Summary: Create a simple but effective host firewall for your machine in ten minutes or less.

One of my friends finds himself in a very annoying situation: he started a new job and now has a Windows machine on his desk. Worse yet, he's not allowed, by corporate policy, to wipe it clean and install Linux on it "for security reasons". Being that we both live up here in Seattle, close to the belly of the beast itself, it's not surprising that the Microsoft FUD machine is strong.

The IT department grudgingly agreed that he could use Linux if he had an adequate firewall installed. They intend to port scan him and, if all ports refuse inbound connections, they'll consider his machine secure.

Now this is not my definition of a very secure firewall.[1] However it is immeasurably better than no firewall rules at all, and it takes no more than a few minutes to set it up.

First, let's assume we're on a 2.4 kernel that has Netfilter (iptables) support compiled in. I'll assume you're using a 2.4 kernel for these examples, but I've restricted myself to commands that can be munged into their ipchains counterparts, meaning I've ignored Netfilter's ability to do connection tracking and the like. If you want to create a more secure firewall, then there are various pre-canned firewall scripts you can use, or you can read up on Netfilter's finer details online or in books such as Ziegler's "Linux Firewalls".

In this minimal setup, we want to allow all outbound access, and deny all inbound access that isn't in response to one of our outbound connections. This is surprisingly easy to manage.

We'll be adding rules to the INPUT chain. First, let's make the default rule (the 'policy') be to to DROP packets. This throws away the packet without informing the sender.

 # iptables -P INPUT DROP

You now have a very secure machine - nothing can get in. Perhaps we should open things up a bit...

There are three protocols we'll want to support, TCP, UDP, and ICMP. TCP is the IP protocol that does the majority of the work on the Internet. It's a connection-based protocol that underlies all the major services, such as web (HTTP/HTTPS), mail (SMTP, POP, IMAP), remote login (SSH), and file transfer (FTP).

Any TCP connection has the oft-mentioned "three way handshake". The machine that wants to create a connection sends a packet to the destination with the SYN (synchronise) flag set. The server responds with a packet that has both SYN and ACK (acknowledge) set, and thereafter the SYN bit is never seen again. If we configure our firewall ACLs to drop any packets which contain the SYN bit without that ACK, we can prevent the first packet of TCP connections from reaching our machine, and no TCP connections can be created at all.

Iptables[2] can selectively block packets based on the SYN flag using the --syn flag, for example:

  # iptables -A INPUT -p tcp ! --syn -j ACCEPT

Voila! No machines can connect to your machine with TCP, but you can make outbound connections and the associated packets will be allowed back in.

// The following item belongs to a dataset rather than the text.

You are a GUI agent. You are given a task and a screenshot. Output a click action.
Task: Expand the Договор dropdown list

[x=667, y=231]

You can't be a server (no SSH to your machine, for example) but all outbound TCP stuff should work fairly well.

Well, that's true about most 'well behaved' TCP-based protocols. Some protocols like to use more than one port. FTP is the classic example of a bastardly-designed protocol. Each time you type 'get', 'put', or 'ls' a new TCP connection is initiated to snag the data.

Note also that even though outsiders can't connect to your TCP ports, scanning tools such as Nmap will be able to see that the port is open if they are used in any mode other than straight TCP connection scanning. Newer Nmap versions use stealth scanning by default when run as root.

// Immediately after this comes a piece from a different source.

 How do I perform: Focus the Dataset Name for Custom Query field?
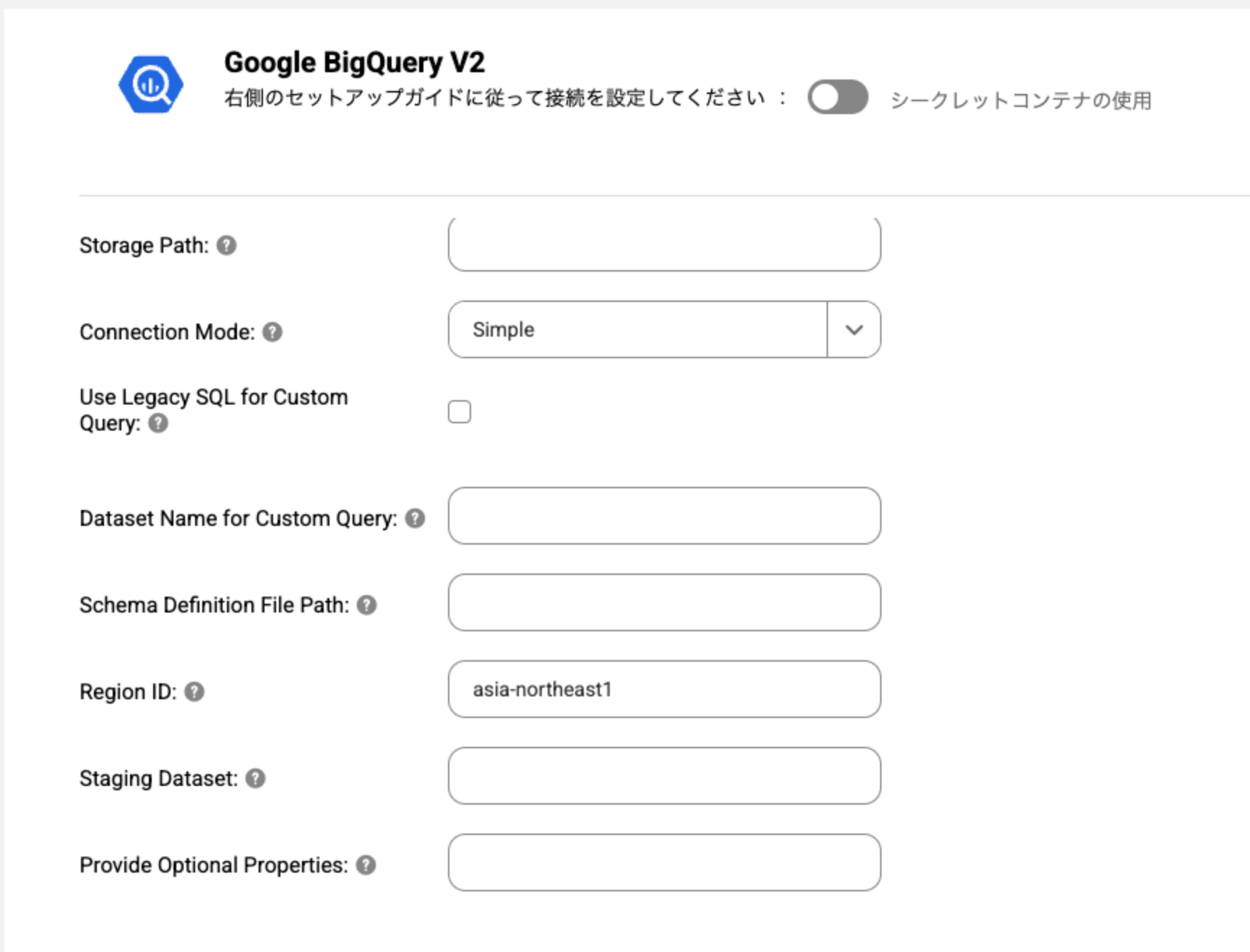[664, 516]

If the protocol you use wants to have the client (your newly firewalled machine) make an additional connection to the server, then your --syn firewall won't be a problem. However if it wants to have the server contact the client, these connections will be denied.

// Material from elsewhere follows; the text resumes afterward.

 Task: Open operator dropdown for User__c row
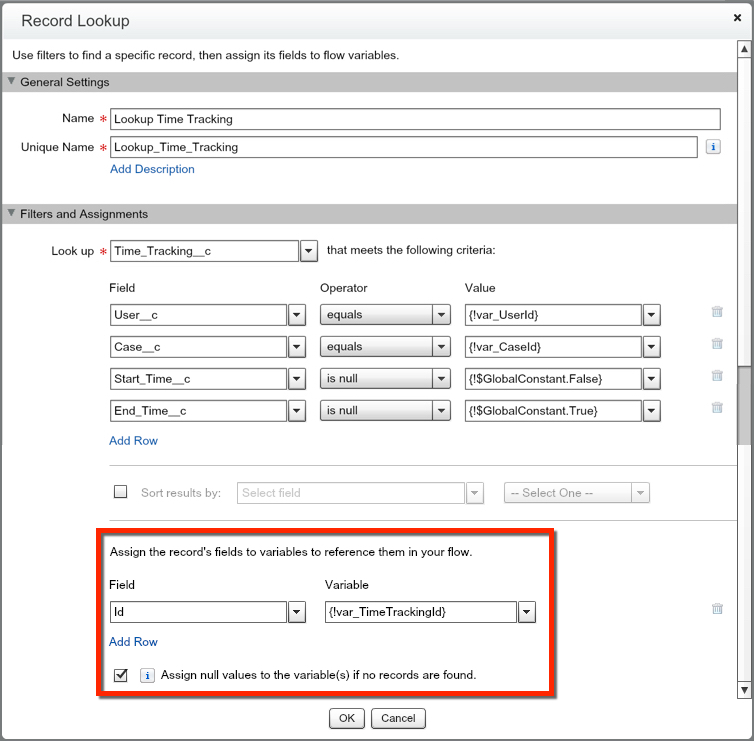[x=442, y=315]
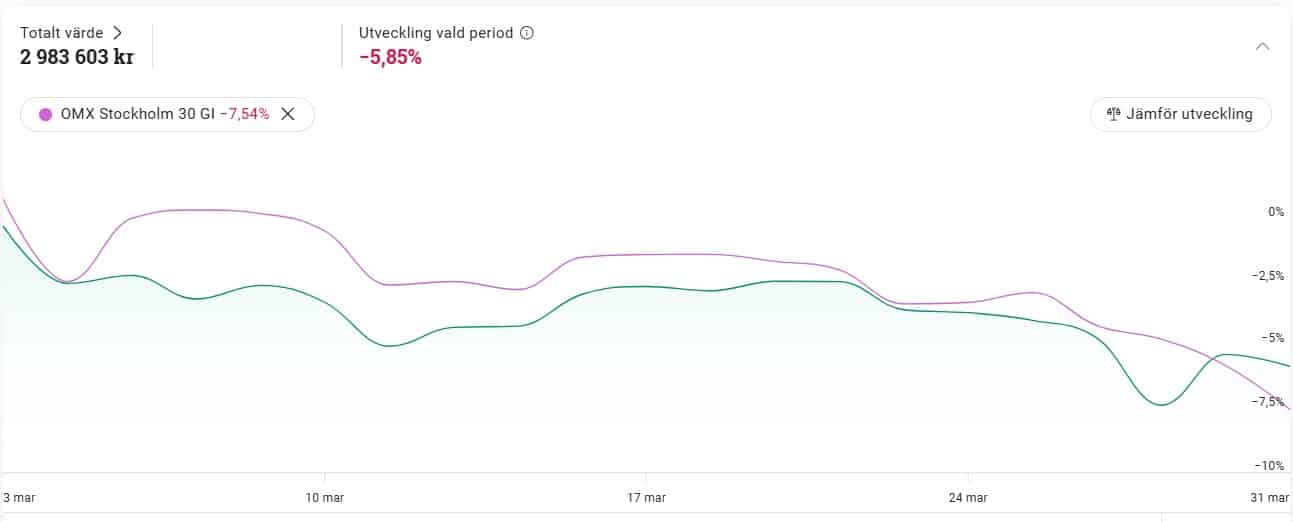The image size is (1293, 522).
Task: Click the 31 mar date marker
Action: (1271, 497)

Protocols that create these ephemeral side connections include many P2P protocols, and most notably FTP. Most of these offer both a 'client connects to server' and 'server connects back to client' option. In the case of FTP, the former is called "Passive", while the latter is called "Active". Active was the original (really annoying for firewalls and proxies) model, and Passive has been favoured for some time now. Most FTP clients let you choose Passive if it's not already the default. For example typing pftp instead of ftp on the command line, or including --passive-ftp as an argument to wget.[3]

Now, to be a bit more restrictive, let's block UDP as well. UDP is a connectionless protocol, so it's harder to proxy and firewall. However it's also less commonly used. DNS is the the most important UDP protocol. Without DNS you're going to need to memorise many IP addresses, so we best open this up.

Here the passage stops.